Adalah legislator dari partai Golkar, Cindy Wurangian yang mempertanyakan besarnya anggaran untuk pembangunan GMIM Christian Center dan masuk dalam laporan dana hibah.
Rapat panitia khusus (pansus) Laporan Keterangan Pertanggung Jawaban (LKPJ) Gubernur tahun 2024,yang di gelar di ruang rapat paripurna pada selasa (15/4/2025) mengungkap fakta baru.
Pembangunan GMIM Christian Center yang menelan anggaran cukup fantastis yang bersumber dari dana hibah dan tak pernah di ketahui atau di bahas di Dewan Perwakilan Rakyat Daerah (DPRD) Provinsi Sulawesi Utara (Sulut) perihal peruntukannya inipun di soal.
“Ini Christian Center yang dimana.? Apakah sama dengan Mission Center.?
Karna kalo kita lihat anggaran yang masuk kesana itu sangat besar. Dari data kami dari item-item yang ada kalau di total itu sebesar kurang lebih Rp 65 miliar, ini sangat besar,” tanya legislator partai Golkar ini.
“Anggaran yang sangat besar seperti ini pasti akan melalui pembicaraan yang alot bahkan mengalami banyak revisi. Nah ini dana yang sangat besar mohon di jelaskan seperti apa,” paparnya.

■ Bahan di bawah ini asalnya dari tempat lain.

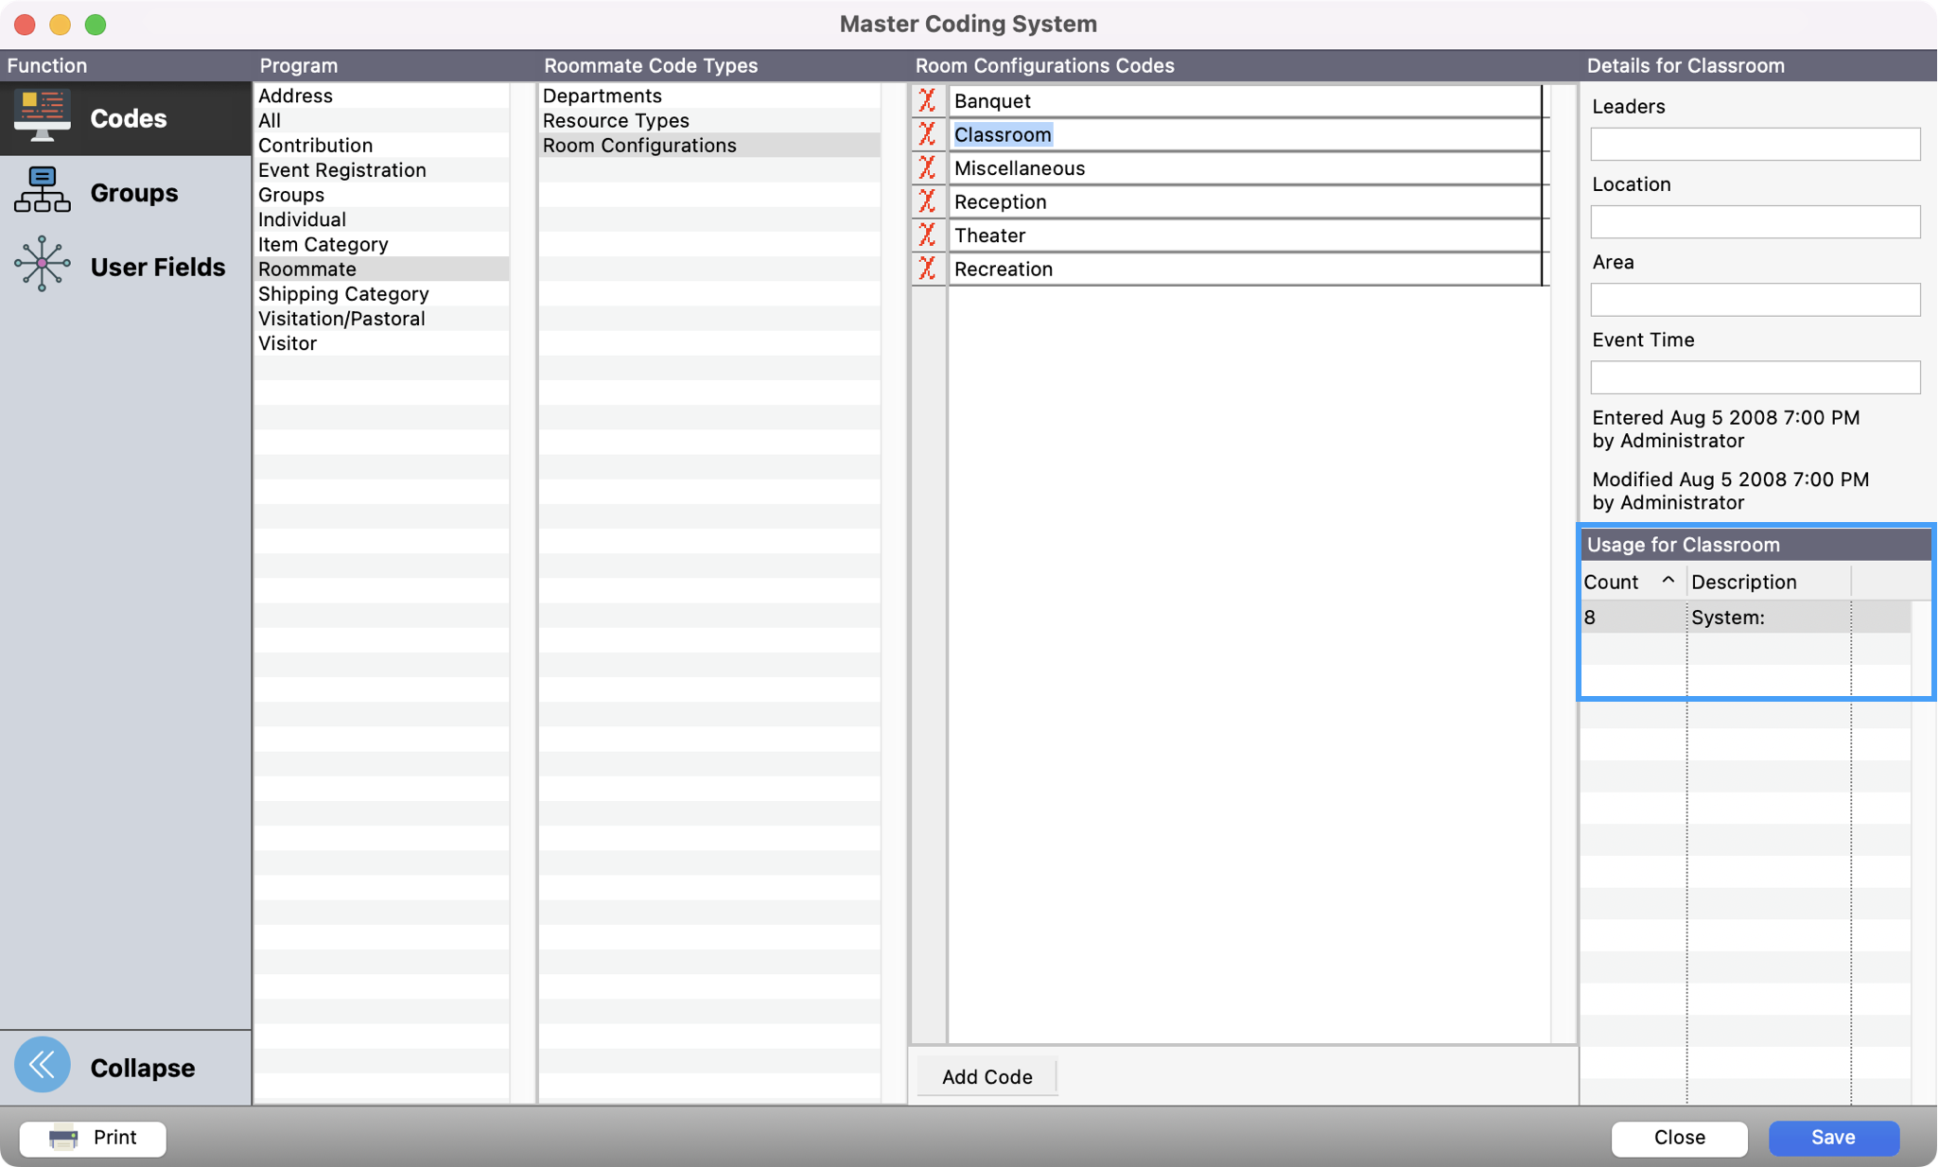Click the red X beside Reception
Image resolution: width=1939 pixels, height=1167 pixels.
pyautogui.click(x=927, y=201)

Reaksi keras pun datang dari Ketua pansus Amir Liputo.
“Baru kali ini data dana hibah diberikan secara lengkap kepada kami, yang diberikan kepada kami hanya gelondongan,” ujarnya.
“Dan ini tidak pernah kami bahas di Badan anggaran, baru kali ini kami menerima laporan peruntukannya,” ungkap Liputo tegas.

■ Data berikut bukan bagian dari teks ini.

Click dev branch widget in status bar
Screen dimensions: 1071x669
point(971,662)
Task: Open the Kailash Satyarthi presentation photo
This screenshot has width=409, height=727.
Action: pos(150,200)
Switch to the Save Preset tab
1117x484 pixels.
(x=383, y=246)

“Setiap kali kami minta datanya tidak pernah diberikan dan disini kita tidak bicara atau mempersoalkan agama atau golongan tertentu yah, tapi yang kita bicarakan ini uang negara,” jelasnya lagi seraya mempertanyakan siapa yang menentukan dana hibah tersebut.
Sementara itu Louis Schramm mengingatkan bahwa status tanah masih bermasalah dan statusnya yang terkesan ambigu bahkan rancu.

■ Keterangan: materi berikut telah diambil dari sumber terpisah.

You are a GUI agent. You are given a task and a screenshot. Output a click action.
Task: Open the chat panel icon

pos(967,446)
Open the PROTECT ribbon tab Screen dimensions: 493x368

“Status tanah ini masih dalam masalah di gugat ahli waris karena belum adanya kompensasi, dan apa bisa Pemprov sebagai pemberi dana hibah menjadi penerima dana hibah tersebut,” tanya Schramm.
Menanggapi hal ini asisten I pemprov Sulut Denny Mangala mengatakan nomenklatur awal adalah Christian Center yang kemudian berubah menjadi Mission Center.
“Jadi awal pembangunan tempat itu nomenklaturnya adalah Christian Center tapi dalam perkembangannya berubah menjadi Mission Center,” jelas Mangala.
“Status hukum sampai saat ini masih milik pemprov, pada saat serah terima kemarin hanya pengelolaan yang di serahkan ke GMIM,” jelas Mangala.
Hal ini berangkat dari jumlah warga Kristen khususnya GMIM yang berjumlah 800 ribuan tapi belum ada tempat ibadah yang besar, yang bisa menampung 2000an warga, tambahnya.
“Bukan hanya itu saja tapi sebelumnya sudah di bangun tiga buah Islamic Center dan sudah di resmikan yang berada di lokasi Bolsel, Bolmut dan Bolmong,” urainya singkat.
Terungkapnya dana hibah yang tak pernah dibahas di DPRD Sulut tersebut, mendapatkan perhatian serius dari lembaga swadaya masyarakat aliansi masyarakat transparansi indonesia (LSM-AMTI).
Sebagai penggiat anti korupsi, LSM-AMTI melalui ketua umum DPP Tommy Turangan SH meminta agar APH dapat menindak lanjuti adanya kejanggalan pemberian dana hibah Pemprov Sulut untuk pembangunan GMIM Christian Center.
“Meminta agar aparat penegak hukum dapat menindak lanjuti temuan dari pansus LKPJ DPRD Sulut terkait adanya anggaran fantastis sebesar Rp.65 miliar dari Pemprov Sulut yang masuk ke laporan pansus LKPJ untuk pembangunan GMIM Christian Center, padahal ternyata anggaran tersebut tak pernah dibahas di DPRD Sulut,” ujar Turangan.
Ia pun dengan tegas mengatakan bahwa aparat penegak hukum dalam hal kepolisian dan kejaksaan untuk tidak pandang bulu dalam penegakan hukum.